YOUR ASSIGNMENT
Set down exactly the lines in the records below that run from the line with "Sherbrooke (51, 964)" to the line with "450-774-1679 (1283, 25)", inclusive, and nothing more.

EXCERPTED DATA
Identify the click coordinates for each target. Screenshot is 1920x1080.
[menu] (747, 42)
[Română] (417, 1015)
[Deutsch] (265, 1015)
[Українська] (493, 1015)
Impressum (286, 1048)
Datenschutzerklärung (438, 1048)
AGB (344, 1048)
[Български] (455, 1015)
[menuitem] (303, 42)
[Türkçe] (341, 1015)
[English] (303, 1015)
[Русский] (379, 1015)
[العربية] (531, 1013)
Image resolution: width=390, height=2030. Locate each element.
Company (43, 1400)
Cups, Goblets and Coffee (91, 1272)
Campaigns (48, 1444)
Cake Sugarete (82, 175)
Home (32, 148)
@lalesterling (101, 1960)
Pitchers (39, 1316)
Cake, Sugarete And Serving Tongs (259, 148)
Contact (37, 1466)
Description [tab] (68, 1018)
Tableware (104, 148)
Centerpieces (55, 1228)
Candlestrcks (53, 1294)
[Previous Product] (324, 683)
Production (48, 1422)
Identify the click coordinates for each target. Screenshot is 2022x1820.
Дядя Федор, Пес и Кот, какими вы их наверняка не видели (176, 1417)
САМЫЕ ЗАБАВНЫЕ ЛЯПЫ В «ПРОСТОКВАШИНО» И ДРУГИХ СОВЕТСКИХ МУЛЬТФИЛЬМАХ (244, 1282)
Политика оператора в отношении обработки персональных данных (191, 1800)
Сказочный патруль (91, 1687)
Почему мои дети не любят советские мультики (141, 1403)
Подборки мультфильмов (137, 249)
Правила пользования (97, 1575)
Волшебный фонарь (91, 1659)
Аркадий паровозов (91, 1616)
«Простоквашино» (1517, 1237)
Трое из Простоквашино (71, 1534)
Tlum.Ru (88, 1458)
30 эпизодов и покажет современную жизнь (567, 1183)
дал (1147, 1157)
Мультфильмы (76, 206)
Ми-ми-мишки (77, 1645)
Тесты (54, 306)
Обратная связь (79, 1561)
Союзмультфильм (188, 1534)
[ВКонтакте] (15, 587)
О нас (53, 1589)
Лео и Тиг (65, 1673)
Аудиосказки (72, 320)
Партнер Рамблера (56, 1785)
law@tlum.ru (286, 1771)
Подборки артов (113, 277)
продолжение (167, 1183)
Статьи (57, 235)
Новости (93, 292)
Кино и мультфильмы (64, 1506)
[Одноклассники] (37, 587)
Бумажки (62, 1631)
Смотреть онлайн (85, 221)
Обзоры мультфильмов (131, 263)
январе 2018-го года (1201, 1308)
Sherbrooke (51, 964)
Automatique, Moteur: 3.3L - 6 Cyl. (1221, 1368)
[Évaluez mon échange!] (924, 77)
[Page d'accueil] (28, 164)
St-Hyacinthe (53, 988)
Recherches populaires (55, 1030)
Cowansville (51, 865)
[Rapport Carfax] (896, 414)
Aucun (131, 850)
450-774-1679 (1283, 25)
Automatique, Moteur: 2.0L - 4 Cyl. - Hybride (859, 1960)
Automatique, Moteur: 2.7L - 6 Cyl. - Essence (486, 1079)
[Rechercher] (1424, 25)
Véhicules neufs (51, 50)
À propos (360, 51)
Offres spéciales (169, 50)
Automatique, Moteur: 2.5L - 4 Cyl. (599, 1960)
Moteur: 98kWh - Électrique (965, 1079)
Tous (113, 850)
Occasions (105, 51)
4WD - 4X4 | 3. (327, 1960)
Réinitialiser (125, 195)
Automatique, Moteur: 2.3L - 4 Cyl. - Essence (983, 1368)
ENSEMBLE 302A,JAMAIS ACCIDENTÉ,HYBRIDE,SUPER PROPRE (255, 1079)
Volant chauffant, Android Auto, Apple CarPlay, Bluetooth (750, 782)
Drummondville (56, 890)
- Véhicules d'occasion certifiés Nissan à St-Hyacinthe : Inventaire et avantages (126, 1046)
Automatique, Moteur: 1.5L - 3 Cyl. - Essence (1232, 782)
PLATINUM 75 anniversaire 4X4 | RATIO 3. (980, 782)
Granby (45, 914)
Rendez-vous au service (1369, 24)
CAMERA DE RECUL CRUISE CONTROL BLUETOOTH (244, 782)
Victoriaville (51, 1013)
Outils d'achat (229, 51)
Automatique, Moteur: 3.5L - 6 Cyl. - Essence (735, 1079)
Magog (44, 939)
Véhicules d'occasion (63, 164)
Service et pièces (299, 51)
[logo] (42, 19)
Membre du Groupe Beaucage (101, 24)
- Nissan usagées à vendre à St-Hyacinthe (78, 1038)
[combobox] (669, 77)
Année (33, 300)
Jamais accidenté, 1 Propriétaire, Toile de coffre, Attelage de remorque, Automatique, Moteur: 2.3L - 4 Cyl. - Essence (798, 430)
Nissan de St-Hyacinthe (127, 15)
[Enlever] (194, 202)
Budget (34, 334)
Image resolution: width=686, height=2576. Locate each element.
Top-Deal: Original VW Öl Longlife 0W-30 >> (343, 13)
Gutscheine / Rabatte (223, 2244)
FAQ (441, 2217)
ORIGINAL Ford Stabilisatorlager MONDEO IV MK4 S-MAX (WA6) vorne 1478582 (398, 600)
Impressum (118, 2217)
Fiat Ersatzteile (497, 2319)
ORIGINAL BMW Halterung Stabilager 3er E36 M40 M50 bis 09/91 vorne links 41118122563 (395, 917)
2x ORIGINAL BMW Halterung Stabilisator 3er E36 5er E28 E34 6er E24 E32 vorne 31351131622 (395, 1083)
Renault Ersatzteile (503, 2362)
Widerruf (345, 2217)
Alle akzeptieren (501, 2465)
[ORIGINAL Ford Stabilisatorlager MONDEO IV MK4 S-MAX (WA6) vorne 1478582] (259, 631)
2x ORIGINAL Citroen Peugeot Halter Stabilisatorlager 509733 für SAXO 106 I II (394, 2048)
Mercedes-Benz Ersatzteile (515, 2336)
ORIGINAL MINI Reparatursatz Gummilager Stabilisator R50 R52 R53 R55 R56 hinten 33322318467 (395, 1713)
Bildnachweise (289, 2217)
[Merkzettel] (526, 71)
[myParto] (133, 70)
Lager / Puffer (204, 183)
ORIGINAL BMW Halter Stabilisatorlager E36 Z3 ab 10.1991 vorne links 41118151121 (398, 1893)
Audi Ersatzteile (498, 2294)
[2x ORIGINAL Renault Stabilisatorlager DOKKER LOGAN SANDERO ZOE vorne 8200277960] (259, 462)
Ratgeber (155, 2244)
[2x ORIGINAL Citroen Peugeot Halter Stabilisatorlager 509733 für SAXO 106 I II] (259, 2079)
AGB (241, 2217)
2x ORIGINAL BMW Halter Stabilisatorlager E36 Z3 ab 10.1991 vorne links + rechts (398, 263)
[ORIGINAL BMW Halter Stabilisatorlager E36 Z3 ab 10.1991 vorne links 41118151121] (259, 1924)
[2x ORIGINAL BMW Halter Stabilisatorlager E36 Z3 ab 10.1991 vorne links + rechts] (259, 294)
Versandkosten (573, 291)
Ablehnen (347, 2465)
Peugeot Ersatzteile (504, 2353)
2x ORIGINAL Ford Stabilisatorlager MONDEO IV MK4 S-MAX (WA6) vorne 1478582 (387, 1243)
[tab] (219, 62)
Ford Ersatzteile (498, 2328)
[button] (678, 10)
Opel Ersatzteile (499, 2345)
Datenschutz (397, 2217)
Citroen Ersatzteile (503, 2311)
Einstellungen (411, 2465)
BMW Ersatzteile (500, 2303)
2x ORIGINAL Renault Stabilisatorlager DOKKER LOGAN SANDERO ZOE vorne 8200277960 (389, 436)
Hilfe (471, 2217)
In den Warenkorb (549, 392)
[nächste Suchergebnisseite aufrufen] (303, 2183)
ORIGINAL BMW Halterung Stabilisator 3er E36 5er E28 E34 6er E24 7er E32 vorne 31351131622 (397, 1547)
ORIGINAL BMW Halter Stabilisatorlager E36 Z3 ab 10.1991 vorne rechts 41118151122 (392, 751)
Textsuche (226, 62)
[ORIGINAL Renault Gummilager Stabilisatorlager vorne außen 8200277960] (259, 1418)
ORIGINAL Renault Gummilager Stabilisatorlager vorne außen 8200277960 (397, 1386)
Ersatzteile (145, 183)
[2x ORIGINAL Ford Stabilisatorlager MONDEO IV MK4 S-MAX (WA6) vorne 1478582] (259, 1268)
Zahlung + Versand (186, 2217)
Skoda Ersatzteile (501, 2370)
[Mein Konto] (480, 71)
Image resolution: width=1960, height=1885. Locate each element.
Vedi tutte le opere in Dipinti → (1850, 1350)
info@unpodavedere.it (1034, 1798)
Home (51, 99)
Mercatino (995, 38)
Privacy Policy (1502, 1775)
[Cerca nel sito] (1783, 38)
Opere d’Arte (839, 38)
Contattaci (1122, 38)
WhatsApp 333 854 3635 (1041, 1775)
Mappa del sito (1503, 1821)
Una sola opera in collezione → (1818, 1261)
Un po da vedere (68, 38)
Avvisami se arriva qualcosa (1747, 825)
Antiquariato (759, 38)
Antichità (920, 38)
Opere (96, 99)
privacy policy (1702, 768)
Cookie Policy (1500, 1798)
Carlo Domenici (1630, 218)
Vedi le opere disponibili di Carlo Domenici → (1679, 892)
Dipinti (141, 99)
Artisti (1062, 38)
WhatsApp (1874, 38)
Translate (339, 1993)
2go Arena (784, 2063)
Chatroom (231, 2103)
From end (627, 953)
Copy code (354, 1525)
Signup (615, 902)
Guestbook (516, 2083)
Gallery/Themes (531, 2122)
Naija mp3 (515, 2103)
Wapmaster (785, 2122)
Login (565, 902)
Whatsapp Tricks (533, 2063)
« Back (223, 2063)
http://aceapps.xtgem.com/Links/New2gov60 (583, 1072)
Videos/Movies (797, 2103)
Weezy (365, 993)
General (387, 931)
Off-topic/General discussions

RESPONSE
Sherbrooke (51, 964)
Automatique, Moteur: 3.3L - 6 Cyl. (1221, 1368)
[Évaluez mon échange!] (924, 77)
[Page d'accueil] (28, 164)
St-Hyacinthe (53, 988)
Recherches populaires (55, 1030)
Cowansville (51, 865)
[Rapport Carfax] (896, 414)
Aucun (131, 850)
450-774-1679 (1283, 25)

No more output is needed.